According to the OECD Economic Survey of India, India’s economy is coming out of its worst slowdown in a quarter-century, but implementation of new reforms will be key to putting it on a strong and sustainable growth path of 8 per cent.

Salient Features of the Report

  • India’s growth rate, which has languished at below five per cent for the last two fiscal due to high interest rates, stubborn inflation and weak investment, will grow by 6.6 per cent in 2015-16, up from its last forecast of 5.7 per cent growth in May 2014.

  • The economy is to expand by 5.4 per cent this fiscal. India is recovering faster than other economies which faced slowing growth. GDP growth would edge higher to 6.8 per cent in 2016-17.

  • But to achieve 8 per cent growth, India will have to switch subsidy spending to social and physical infrastructure, bring in tax reforms, clean up the banking system to free up funds for infrastructure and reduce structural barriers for job creation by bringing in labour reforms.

  • OECD pushed for early implementation of the Goods and Services Tax (GST) to improve public finances and also stressed on the need for India to improve the quality of its fiscal consolidation both by the Centre and the states.

  • Predicting inflation to fall to 5.4 per cent in next fiscal and nudge higher to 5.6 per cent in the following year, the OECD Survey stressed on the need for India to adopt a flexible inflation targeting framework. Inflation in 2014-15 was pegged at 6.9 per cent.
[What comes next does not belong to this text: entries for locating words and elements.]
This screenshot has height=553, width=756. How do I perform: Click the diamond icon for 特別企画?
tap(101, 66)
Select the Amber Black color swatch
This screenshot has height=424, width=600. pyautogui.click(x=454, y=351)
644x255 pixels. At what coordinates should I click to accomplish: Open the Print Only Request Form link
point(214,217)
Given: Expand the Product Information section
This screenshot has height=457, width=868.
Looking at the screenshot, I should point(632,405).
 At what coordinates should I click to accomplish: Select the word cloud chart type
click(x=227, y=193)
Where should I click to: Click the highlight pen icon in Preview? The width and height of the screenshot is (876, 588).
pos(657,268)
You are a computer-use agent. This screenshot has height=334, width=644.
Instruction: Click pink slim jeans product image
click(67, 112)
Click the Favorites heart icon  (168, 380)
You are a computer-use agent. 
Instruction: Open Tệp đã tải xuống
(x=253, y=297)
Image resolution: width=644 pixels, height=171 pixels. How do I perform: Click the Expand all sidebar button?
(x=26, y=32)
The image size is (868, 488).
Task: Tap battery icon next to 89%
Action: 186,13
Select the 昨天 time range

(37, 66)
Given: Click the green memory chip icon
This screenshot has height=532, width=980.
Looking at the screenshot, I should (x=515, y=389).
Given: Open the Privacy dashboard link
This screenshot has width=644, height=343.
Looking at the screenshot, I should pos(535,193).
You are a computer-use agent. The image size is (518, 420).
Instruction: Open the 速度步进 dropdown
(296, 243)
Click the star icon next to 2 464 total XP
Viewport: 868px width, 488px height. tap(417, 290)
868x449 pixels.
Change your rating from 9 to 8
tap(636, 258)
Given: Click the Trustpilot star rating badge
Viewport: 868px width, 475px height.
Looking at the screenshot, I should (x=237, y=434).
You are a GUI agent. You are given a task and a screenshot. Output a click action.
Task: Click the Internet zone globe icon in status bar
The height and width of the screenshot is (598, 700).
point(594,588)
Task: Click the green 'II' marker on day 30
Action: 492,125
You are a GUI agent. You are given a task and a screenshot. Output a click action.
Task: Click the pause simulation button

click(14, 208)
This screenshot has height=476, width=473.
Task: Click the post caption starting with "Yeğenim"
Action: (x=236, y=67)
  • Structural reforms would raise India’s economic growth. In their absence, however, growth will remain below the 8 per cent rate achieved during the previous decade.

  • Infrastructure bottlenecks, cumbersome business environment, complex and distorting taxes, inadequate education and training and outdated labour laws are increasingly impending growth and job creation.

  • India should formally adopt a flexible inflation-targeting framework, which will help contain inflation expectations and provide support for saving and investment.

  • Gender-specific policies, including better implementation of gender-related laws on employment and wages, will be necessary to enlarge economic opportunities for women.

  • More and better jobs for women would raise equity and boost growth by over 2 percentage points annually.

  • It will be critical for India to reduce barriers to manufacturing growth, which has contributed relatively little to growth of GDP or exports.

  • Also there is a need for better quality jobs for people working in informal sector as well as to provide employment for massive influx of young people over the coming decades.